= Beginning of Section =

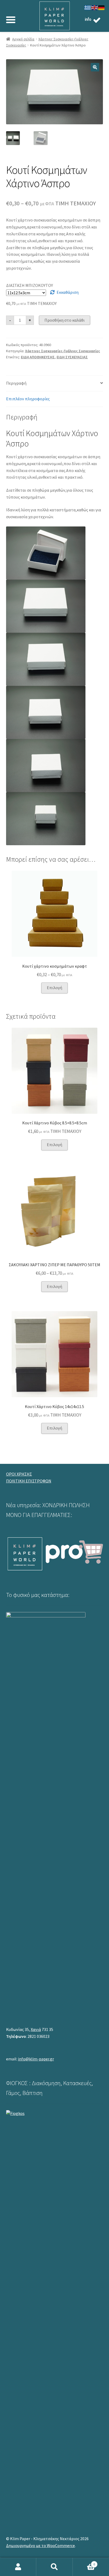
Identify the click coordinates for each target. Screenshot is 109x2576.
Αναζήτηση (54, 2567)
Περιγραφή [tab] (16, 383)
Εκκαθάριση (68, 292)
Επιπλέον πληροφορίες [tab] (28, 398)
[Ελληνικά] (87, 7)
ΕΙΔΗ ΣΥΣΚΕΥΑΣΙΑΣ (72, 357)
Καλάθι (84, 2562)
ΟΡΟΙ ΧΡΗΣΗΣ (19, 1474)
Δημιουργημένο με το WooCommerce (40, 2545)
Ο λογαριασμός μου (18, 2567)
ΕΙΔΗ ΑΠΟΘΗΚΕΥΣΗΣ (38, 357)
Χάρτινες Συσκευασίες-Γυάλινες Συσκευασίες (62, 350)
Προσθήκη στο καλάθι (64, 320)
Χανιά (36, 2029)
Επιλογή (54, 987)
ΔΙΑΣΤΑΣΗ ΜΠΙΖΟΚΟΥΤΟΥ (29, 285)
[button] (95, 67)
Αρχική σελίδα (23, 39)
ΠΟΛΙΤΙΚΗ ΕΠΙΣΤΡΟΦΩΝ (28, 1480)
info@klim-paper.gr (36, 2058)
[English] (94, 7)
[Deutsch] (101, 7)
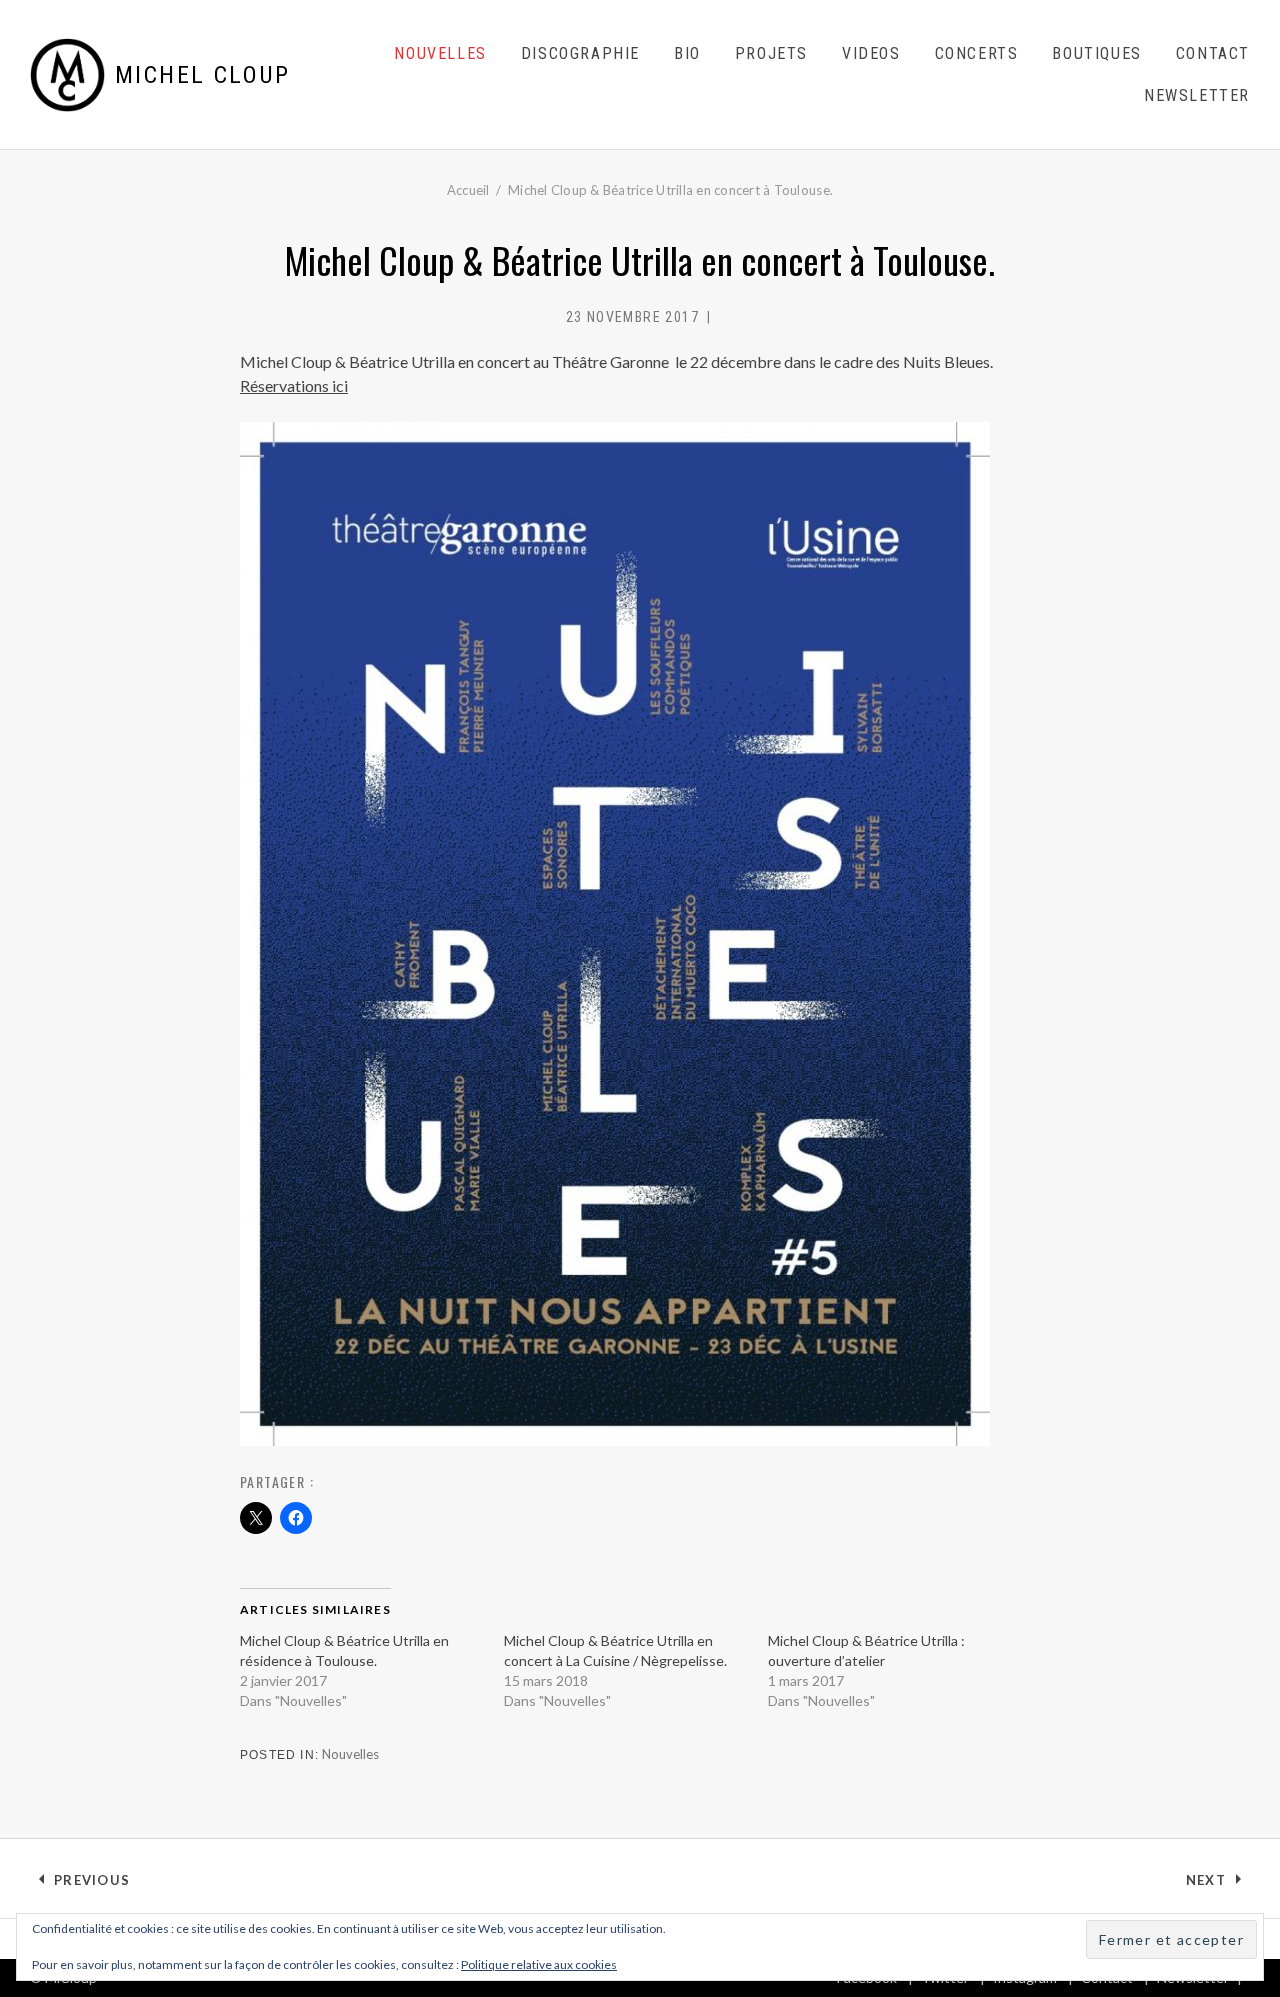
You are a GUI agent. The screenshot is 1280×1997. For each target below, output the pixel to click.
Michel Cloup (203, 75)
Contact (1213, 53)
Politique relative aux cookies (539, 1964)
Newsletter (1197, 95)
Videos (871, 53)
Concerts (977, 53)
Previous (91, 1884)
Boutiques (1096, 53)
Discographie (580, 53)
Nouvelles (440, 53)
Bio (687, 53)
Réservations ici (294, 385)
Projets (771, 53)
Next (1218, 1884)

= End of Section =

DESCRIPTION OF THE TASK:
Copy out all of the data word for word. Do not carry over any picture.

SOLUTION FOR THIS TASK:
Identify the click coordinates for each target. Screenshot is 109x2576.
Αναζήτηση (54, 2567)
Περιγραφή [tab] (16, 383)
Εκκαθάριση (68, 292)
Επιπλέον πληροφορίες [tab] (28, 398)
[Ελληνικά] (87, 7)
ΕΙΔΗ ΣΥΣΚΕΥΑΣΙΑΣ (72, 357)
Καλάθι (84, 2562)
ΟΡΟΙ ΧΡΗΣΗΣ (19, 1474)
Δημιουργημένο με το WooCommerce (40, 2545)
Ο λογαριασμός μου (18, 2567)
ΕΙΔΗ ΑΠΟΘΗΚΕΥΣΗΣ (38, 357)
Χάρτινες Συσκευασίες-Γυάλινες Συσκευασίες (62, 350)
Προσθήκη στο καλάθι (64, 320)
Χανιά (36, 2029)
Επιλογή (54, 987)
ΔΙΑΣΤΑΣΗ ΜΠΙΖΟΚΟΥΤΟΥ (29, 285)
[button] (95, 67)
Αρχική σελίδα (23, 39)
ΠΟΛΙΤΙΚΗ ΕΠΙΣΤΡΟΦΩΝ (28, 1480)
info@klim-paper.gr (36, 2058)
[English] (94, 7)
[Deutsch] (101, 7)
You are a GUI agent. The screenshot is 1280×1997. For each target below, output the pixel to click.
Michel Cloup (203, 75)
Contact (1213, 53)
Politique relative aux cookies (539, 1964)
Newsletter (1197, 95)
Videos (871, 53)
Concerts (977, 53)
Previous (91, 1884)
Boutiques (1096, 53)
Discographie (580, 53)
Nouvelles (440, 53)
Bio (687, 53)
Réservations ici (294, 385)
Projets (771, 53)
Next (1218, 1884)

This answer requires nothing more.